* [Cosa fare]
a) Riscrivi in forma più breve il paragrafo del testo della pagina che comincia con «Il marito, in sede di divorzio», conservandone i fatti principali.
b) Riproduci fedelmente il tratto del testo della pagina che va da "ALESSANDRINI PATRIZIA, elettivamente" fino a "Dott. GIULIA IOFRIDA.".

* [Testo della pagina]
+ + +

Il marito, in sede di divorzio, non accenna che la moglie aveva una relazione stabile da più di vent’anni. Ora, a distanza di tutti quegli anni, non può chiedere la revoca dell’assegno (Corte di Cassazione, Sezione VI Civile, Sentenza 7 settembre 2020, n. 18528).

REPUBBLICA ITALIANA

IN NOME DEL POPOLO ITALIANO

LA CORTE SUPREMA DI CASSAZIONE

SESTA SEZIONE CIVILE

Composta dagli Ill.mi Sigg.ri Magistrati:

Dott. SCALDAFERRI Andrea – Presidente –

Dott. CAMPESE Eduardo – Consigliere –

Dott. FERRO Massimo – Consigliere –

Dott. SCALIA Laura – Consigliere –

Dott. IOFRIDA Giulia – Rel. Consigliere –

ha pronunciato la seguente:

ORDINANZA

sul ricorso 4532-2018 proposto da:

MORLUPI PONZIANO, elettivamente domiciliato in ROMA, VIALE CARSO 57, presso lo studio dell’avvocato LUCILLA ANASTASIO, rappresentato e difeso dall’avvocato MARIA CRISTINA PUCCI;

– ricorrente –

contro

ALESSANDRINI PATRIZIA, elettivamente domiciliata in ROMA, PIAZZA CAVOUR, presso la CORTE DI CASSAZIONE, rappresentata e difesa dall’avvocato GIANLUCA GATTARI;

– controricorrente –

avverso il decreto della CORTE D’APPELLO di ANCONA, depositato il 25/11/2016;

udita la relazione della causa svolta nella camera di consiglio non partecipata del 01/07/2020 dal Consigliere Relatore Dott. GIULIA IOFRIDA.

+ + +

* [Dati forniti]
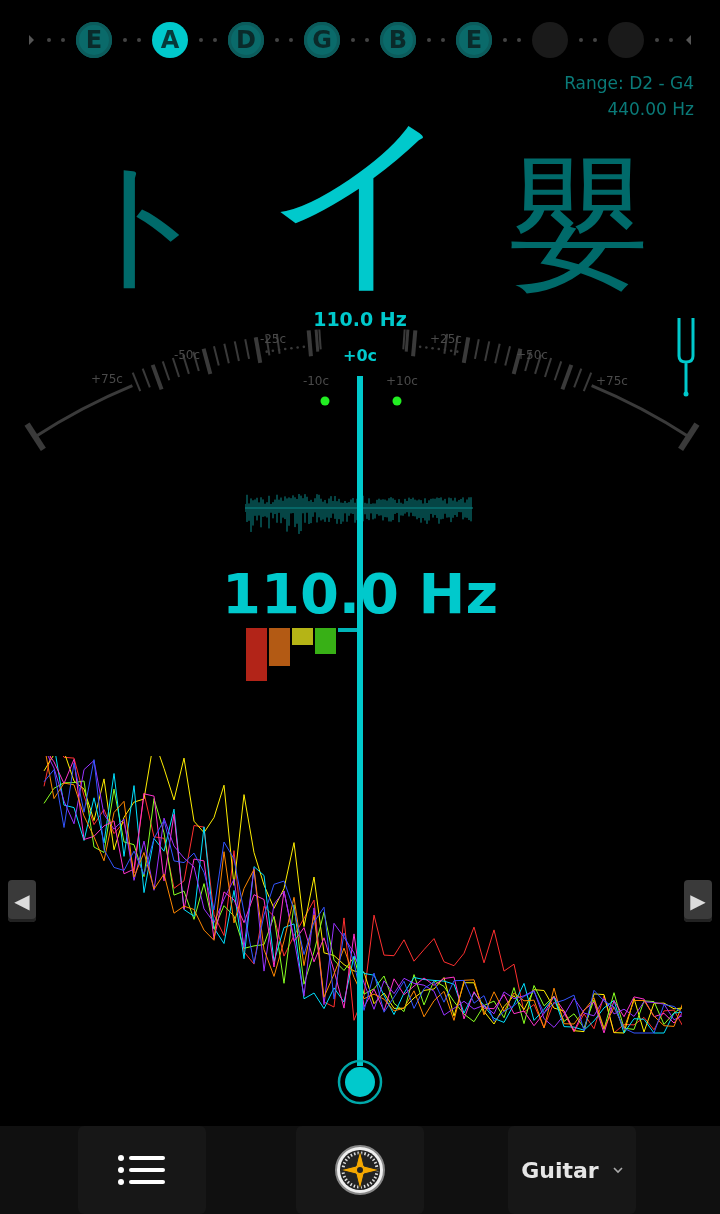 This screenshot has width=720, height=1214. What do you see at coordinates (360, 319) in the screenshot?
I see `dial-frequency: 110.0 Hz` at bounding box center [360, 319]. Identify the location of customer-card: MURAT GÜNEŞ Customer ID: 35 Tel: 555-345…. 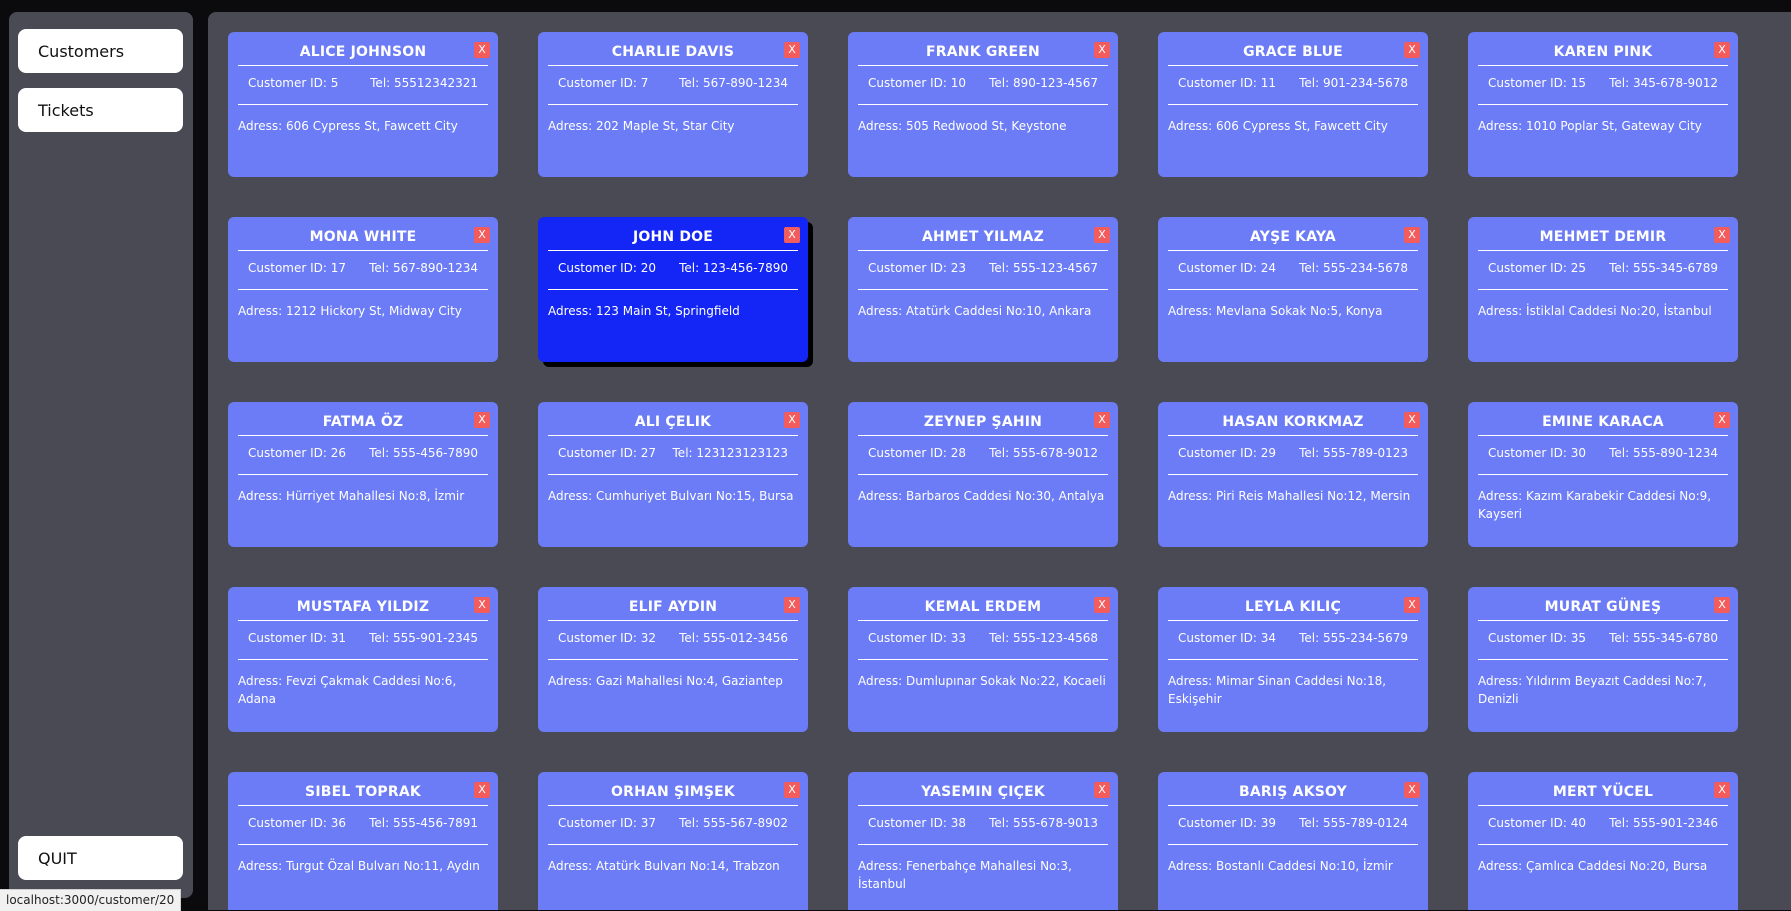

+ + +

* [Risposte all'esercizio]
a) Nel divorzio il marito non ha menzionato la relazione stabile che la moglie aveva da oltre vent'anni. Dopo tutto questo tempo non può più chiedere la revoca dell'assegno (Cassazione, Sezione VI Civile, sentenza n. 18528 del 7 settembre 2020).

b)
ALESSANDRINI PATRIZIA, elettivamente domiciliata in ROMA, PIAZZA CAVOUR, presso la CORTE DI CASSAZIONE, rappresentata e difesa dall’avvocato GIANLUCA GATTARI;

– controricorrente –

avverso il decreto della CORTE D’APPELLO di ANCONA, depositato il 25/11/2016;

udita la relazione della causa svolta nella camera di consiglio non partecipata del 01/07/2020 dal Consigliere Relatore Dott. GIULIA IOFRIDA.